American astronomer and army officer

Philip Fox (March 7, 1878 - July 21, 1944) was an American astronomer and an officer in the U.S. Army. He was the first director of the Adler Planetarium in Chicago, the first planetarium in the western hemisphere.

==Biography==
Fox was born and raised in Manhattan, Kansas, by Simeon and Esther (née Butler) Fox. He attended Kansas State University, where he earned a B.S. in mathematics in 1897. The next year he enlisted in the U.S. Army and fought in the Philippines with the 20th Kansas during the Spanish–American War. When he was mustered out in 1899, Fox had achieved a rank of second lieutenant but he was disabled and was expected to die within a year. He recuperated completely, however, thanks to nursing by his mother.

While recovering, Fox earned a master's degree at Kansas State and taught math at St.
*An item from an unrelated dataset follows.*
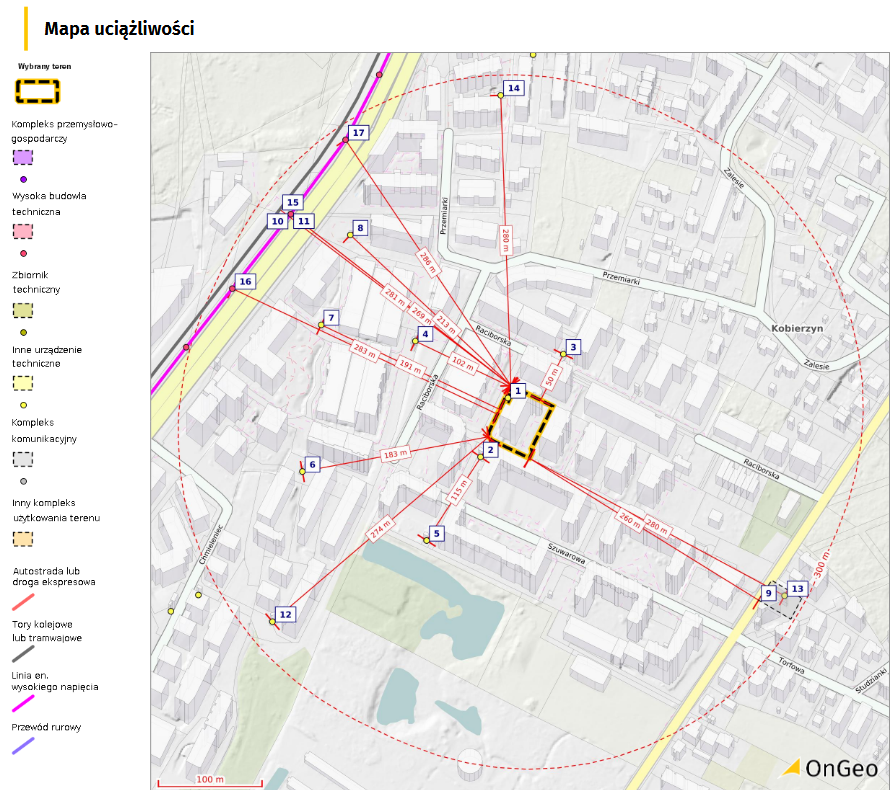890x790 pixels.
Task: Click the yellow Zbiornik techniczny dot in the legend
Action: point(22,330)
John's Military School in Salina, Kansas. Invited to Dartmouth College in 1901 by his cousin Ernest Fox Nichols, Fox soon departed for that school, where he earned a second B.S., this time in physics. While at Dartmouth, Edwin Brant Frost persuaded Fox to pursue a career in astronomy, and in 1903 Fox became a Carnegie Research Assistant at Yerkes Observatory of the University of Chicago. His primary interest at the observatory was in solar research.
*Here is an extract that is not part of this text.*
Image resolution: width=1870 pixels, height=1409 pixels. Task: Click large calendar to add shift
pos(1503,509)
While in Chicago, Fox met his future wife, Ethel Snow, and they were married in 1905. The couple would have four
children. In 1905, Fox travelled to the University of Berlin for graduate studies in astronomy. He returned to Chicago the next year, where he worked as an assistant astronomer at Yerkes Observatory and earned a Ph.D. in astronomy from the University of Chicago.

In 1909 Fox joined the Northwestern University department of astronomy, eventually receiving promotion to chairman of the department. While at Northwestern, Fox also served as the director of the university's Dearborn Observatory. During this fruitful time Fox also authored several books, and served as secretary of the American Astronomical Society.

After the start of World War I, Fox returned to active duty in the Army, becoming a major of infantry in France. He was later promoted to lieutenant colonel and became assistant chief of staff, 7th Infantry Division. Following the war he remained in the reserve, where he rose to the rank of colonel and held command of the 43rd Infantry, 86th Infantry Division.

In May 1929, Fox was appointed as the first director of the Adler Planetarium, which would open a year later. He ran the planetarium for eight years, also serving during this time as the first (interim) director of the Griffith Observatory in Los Angeles when it opened in 1935. In May 1937, Fox left this job to become the director of the Chicago Museum of Science and Industry, a position he retained until 1942.

With the entry of the United States into World War II in 1941, Fox again returned to the Army, but did not perform overseas duty. Instead he was the commandant of the Army Signal Corps at Harvard University for part of 1942, then became commandant of the Army Electronics Center at Harvard. He retired from the army in 1943, and continued to lecture at Harvard until his death from a cerebral hemorrhage.

The crater Fox on the far side of the Moon is named in his honor.

==Partial bibliography==
- Adler Planetarium and Astronomical Museum, An Account of the Optical Planetarium and a Brief Guide to the Museum (1933).
- David H. Menke, "Fox and the Adler Planetarium", 1987, Planetarium, Vol 16, #1.